Native bindings for hardware key backends used by: YubiKey PIV, macOS Secure Enclave, and Windows TPM 2.0. Built with napi-rs and shipped as prebuilt binaries for macOS (Apple Silicon + Intel), Linux x86_64, and Windows x86_64.

Install

npm install hardware-keys

The right prebuilt binary for your platform is selected automatically.
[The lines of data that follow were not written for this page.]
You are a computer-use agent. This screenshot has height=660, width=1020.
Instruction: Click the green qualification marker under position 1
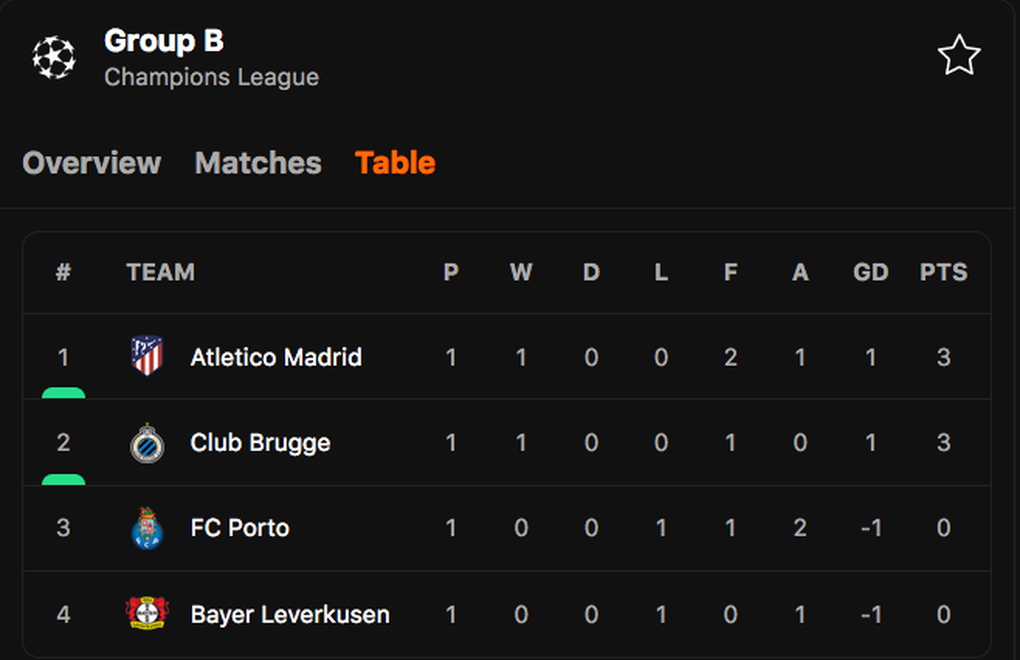(x=63, y=393)
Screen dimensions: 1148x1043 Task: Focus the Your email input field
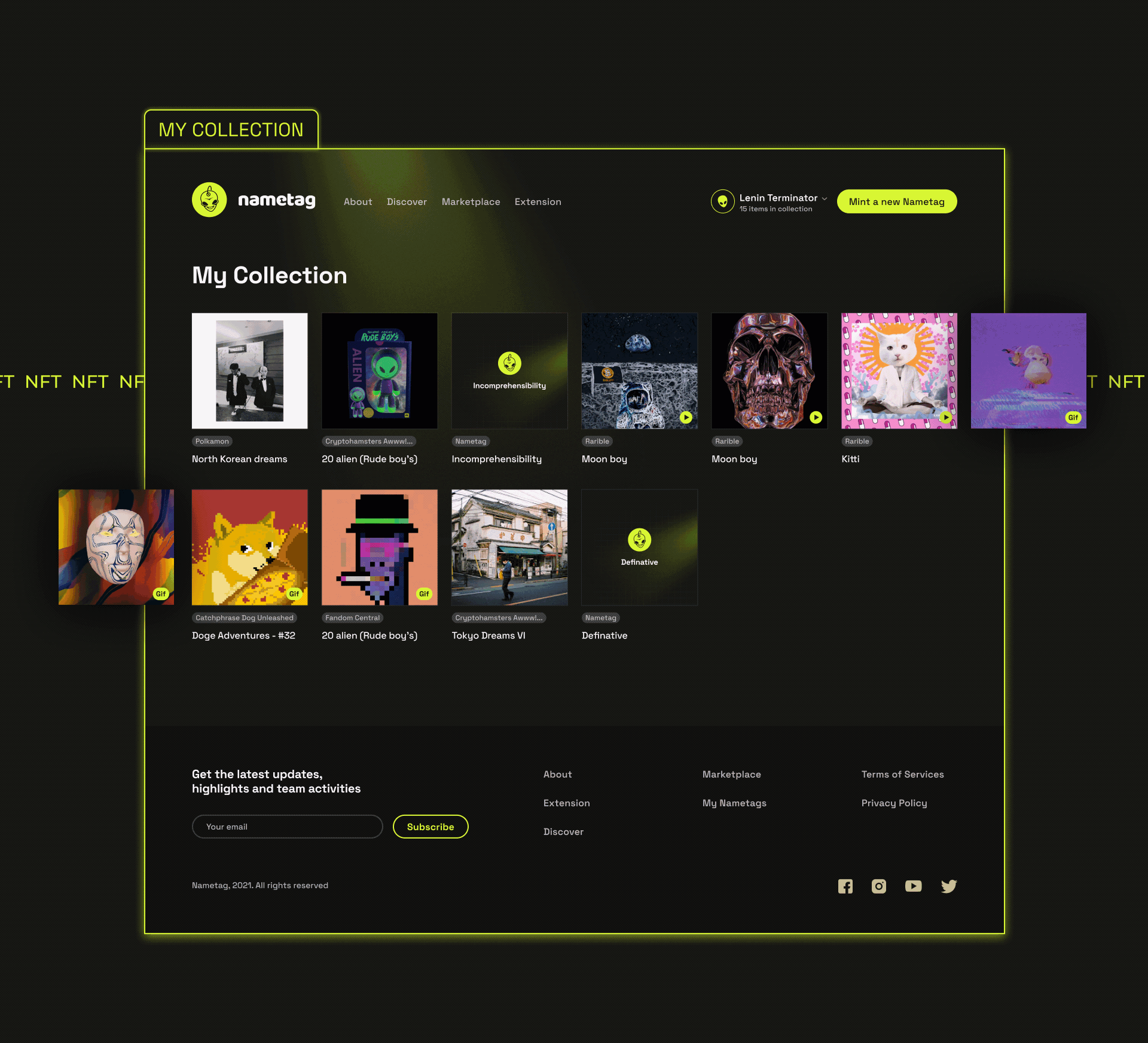[x=287, y=827]
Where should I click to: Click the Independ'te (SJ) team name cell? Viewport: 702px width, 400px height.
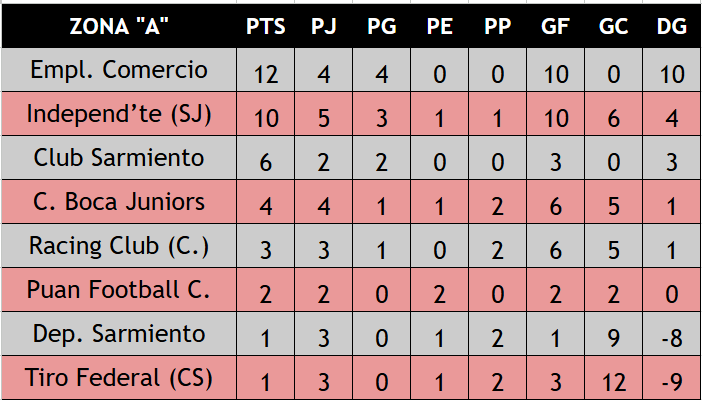[x=119, y=114]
If no prebuilt is available, key operations on hardware backends will be unavailable but the package will still load.

Supported Backends

Backend Algorithm Platform Notes
yubikey-piv ES256, RS256 macOS, Linux, Windows Uses slot 9e (no PIN required)
secure-enclave ES256 macOS (Apple Silicon) Keys never leave the Secure Enclave
windows-tpm ES256 Windows Keys generated inside TPM 2.0 via CNG, never leave hardware

API

import { discover, generateKey, signHash, listKeys, deleteKey } from 'hardware-keys'

// Discover available hardware backends
const backends = discover()
// [{ backend: 'yubikey-piv', description: '...', algorithms: ['ES256'], deviceId: '9570775' }]

// Generate a key on a backend
//
// YubiKey: label, permanent, requireBiometric, replaceIfExists are ignored (slot 9e is fixed)
const key = generateKey('yubikey-piv', 'ES256')

// Secure Enclave: label is required; other params default to false
const key = generateKey('secure-enclave', 'ES256', 'com.myapp.signing-key')
const key = generateKey('secure-enclave', 'ES256', 'com.myapp.signing-key', true)               // persist to keychain
const key = generateKey('secure-enclave', 'ES256', 'com.myapp.signing-key', true, false)        // no biometric
const key = generateKey('secure-enclave', 'ES256', 'com.myapp.signing-key', true, true)         // require Touch ID on every sign
const key = generateKey('secure-enclave', 'ES256', 'com.myapp.signing-key', true, false, true)  // replace if exists
// Note: if label already exists in keychain and replaceIfExists = false,
// the existing key is loaded into the in-process cache and returned as-is (get-or-create).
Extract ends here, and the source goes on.